O isolamento social de idosos em casa, abrigos ou clínicas de repouso foi uma decisão inevitável para protegê-los da covid-19, doença causada pelo novo coronavírus. Entretanto, a medida deve cobrar um custo emocional alto e gerar muitos casos de transtornos mentais como ansiedade e depressão, além de agravar quadros já existentes. O aumento de taxas de suicídio também é uma hipótese que deixa especialistas em alerta.

A necessidade de suspensão de visitas é consenso entre médicos, já que o vírus tem maior taxa de mortalidade em pessoas com mais de 60 anos.

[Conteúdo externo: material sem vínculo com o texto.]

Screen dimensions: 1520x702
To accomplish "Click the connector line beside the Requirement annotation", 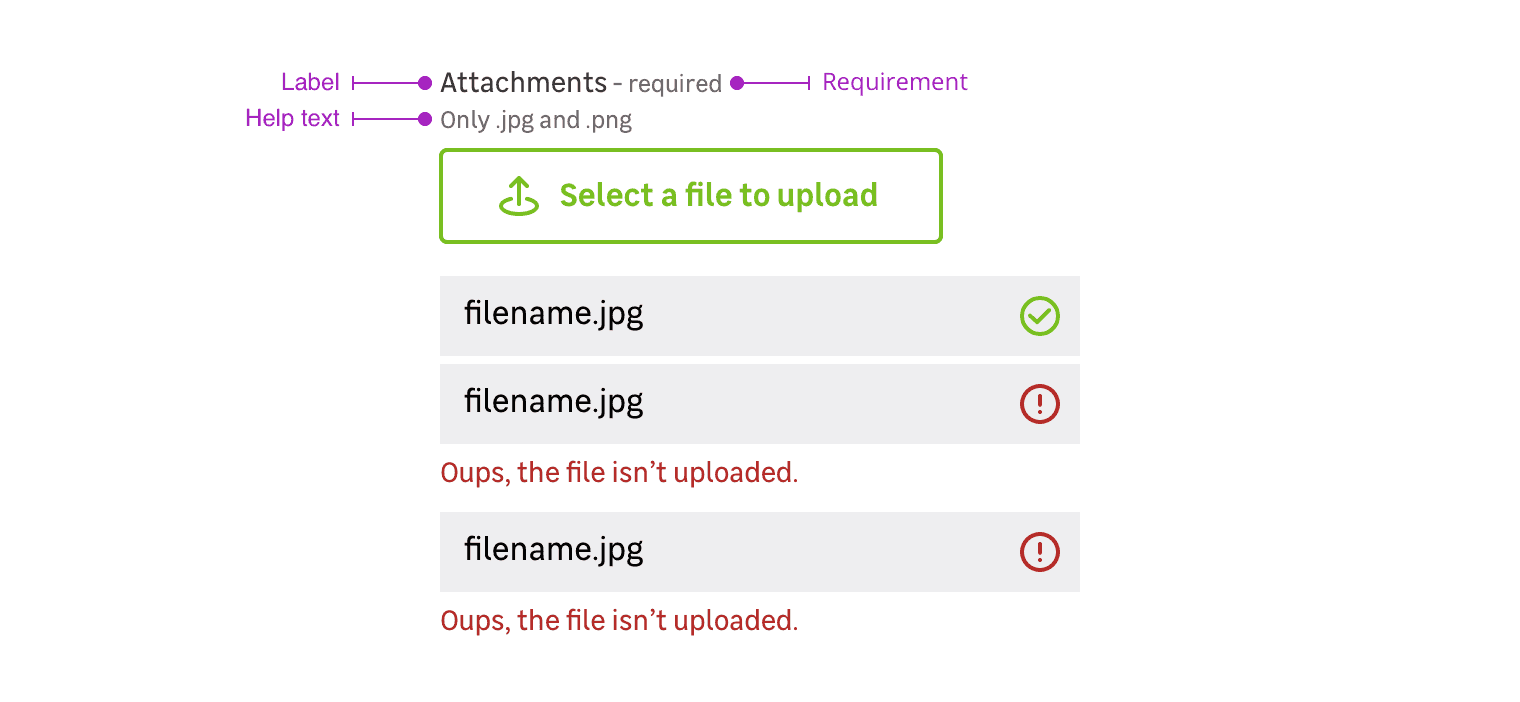I will [x=777, y=83].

Para eles, é indicado apenas o contato por ligações e videochamadas.

Segundo Raphael Boechat Barros, psiquiatra e professor da UnB (Universidade de Brasília), o isolamento pode gerar ou agravar quadros depressivos e de ansiedade. "Depressão em idoso já é difícil de tratar. Um dos pontos que mantemos como crucial no tratamento é a interação, as visitas. O isolamento é o oposto do que a gente indica. Então está perdendo essa parte crucial do tratamento", diz.

Segundo ele, os cuidadores e familiares devem ficar atentos ao primeiro sinal de um idoso com quadro de tristeza aguda. "Nesse período haverá aumento de quadros psiquiátricos. Há clínicas e abrigos que têm médicos, outras não, mas que tem agentes sociais, que têm de ficar atento, e o psiquiatra tem de ser procurado em casos necessários", relata.

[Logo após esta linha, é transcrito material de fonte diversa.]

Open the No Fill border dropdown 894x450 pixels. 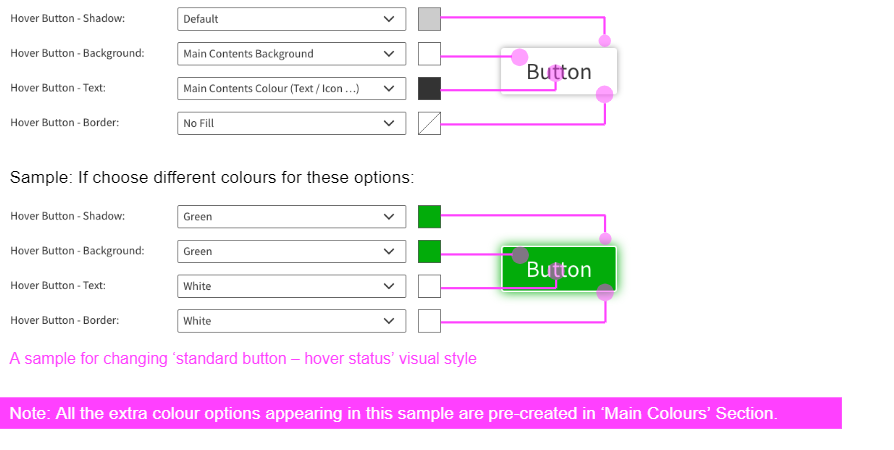point(291,124)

Barros afirma que, em outras crises sociais, foi verificado um aumento do número de casos de depressão e até de suicídios. "Isso foi demonstrado em 2008, com H1N1, e vem sendo notado desde a quebra da bolsa, em 1929. Houve quantidades enormes de suicídios. Independe de vírus, há muito problema pela depressão causada tanto pelo isolamento, quanto pela questão econômica", explica.

O médico ainda relata que a crise atual é "gigante" e diferente das outras. Ele afirma que não é momento de se parar os atendimentos ambulatoriais de psiquiatria, como propôs o CFM (Conselho Federal de Medicina). "Isso é uma medida muito questionável. Você tem um paciente estável com o atendimento; se suspender, a chance de entrar numa crise é muito grande. Os atendimentos clínicos são contínuos e necessários".

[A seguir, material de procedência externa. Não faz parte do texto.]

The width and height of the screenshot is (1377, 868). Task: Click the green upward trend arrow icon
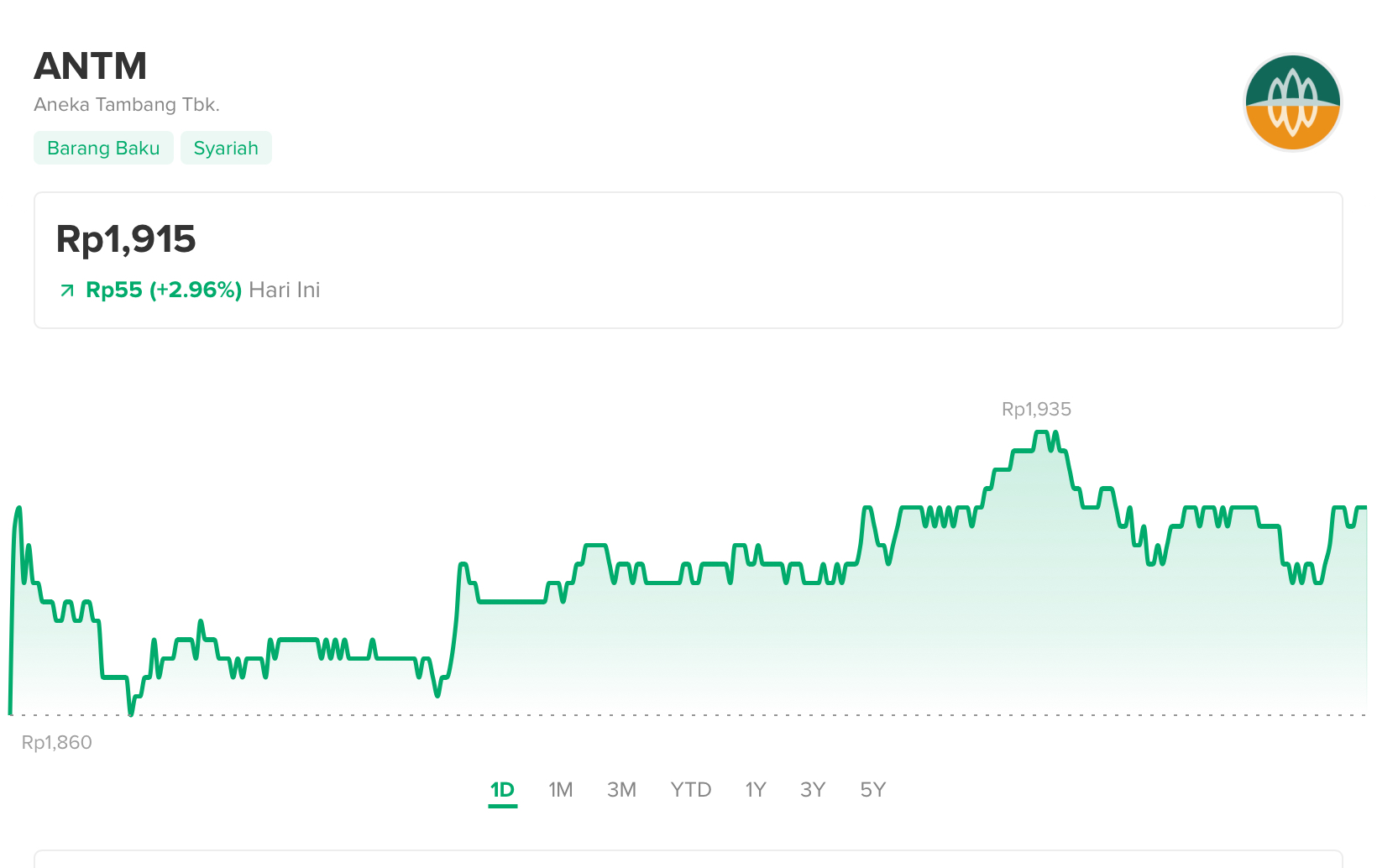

Inclusive, o professor defende que o protocolo de atendimento emergencial deve incluir a questão de psiquiatria e psicologia, especialmente para os idosos. "Já houve esse protocolo em crises do passado. Agora ainda é recente, mas acredito que vão surgir esses protocolos. Defendemos muito isso, que o Ministério da Saúde amplie agenda", diz.

Cuidados necessários

José Reinaldo Júnior, geriatra e professor da UFPE (Universidade Federal de Pernambuco), concorda com os riscos, mas alerta que não se deve abrir brechas para visitas.

"Esses pacientes, se têm problemas, vão surgir comorbidades: um que vai afetar o rim, outro vai ter infecção e precisar de antibióticos de largo espectro; aí haverá necessidade de leitos, assistência de enfermagem. Tem uma série de situações que, se o vírus chegar lá, será terrível", diz.

Para ele, este é um momento de grande responsabilidade dos funcionários das casas de longa permanência para tentar suprir essa falta. "Os poucos funcionários que mantêm contato devem ter um bom grau de empatia, acolhimento e perspicácia de saber perceber quando alguém tiver em um nível de sofrimento emocional maior, o que pode gerar até um suicídio", explica.

Ajuda é fundamental

Para Mariza Baumbach, pedagoga e analista comportamental, uma das preocupações que também deve ser levada em conta é o acesso às informações nesse período. "Idosos ficam expostos a uma quantidade de informações excessiva, e isso gera muita ansiedade. É preciso filtrar um pouco, tanto os abrigos, como aqueles que estão isolados em suas casas. Esse filtro é importante, porque gera até um pânico já que eles estão em um risco maior", diz.

Baumbach defende que, já que o isolamento é fundamental, são necessárias ações em abrigos que mantenham os idosos ativos.

"É preciso trabalhar um pouco mais desse relacionamento para que a gente tenha qualidade de vida nesse período. O que a gente já vê são pessoas que têm acesso ao WhatsApp adotando idosos para dar um bom dia, um boa tarde. Como nem todo mundo tem acesso a esse tipo de tecnologia, é necessário que haja um trabalho para fazer uma contação de história, conversar com eles —cumprindo a exigência de espaçamento. Essas pessoas que estão no dia a dia precisam ter um pouco mais de paciência, de carinho", finaliza.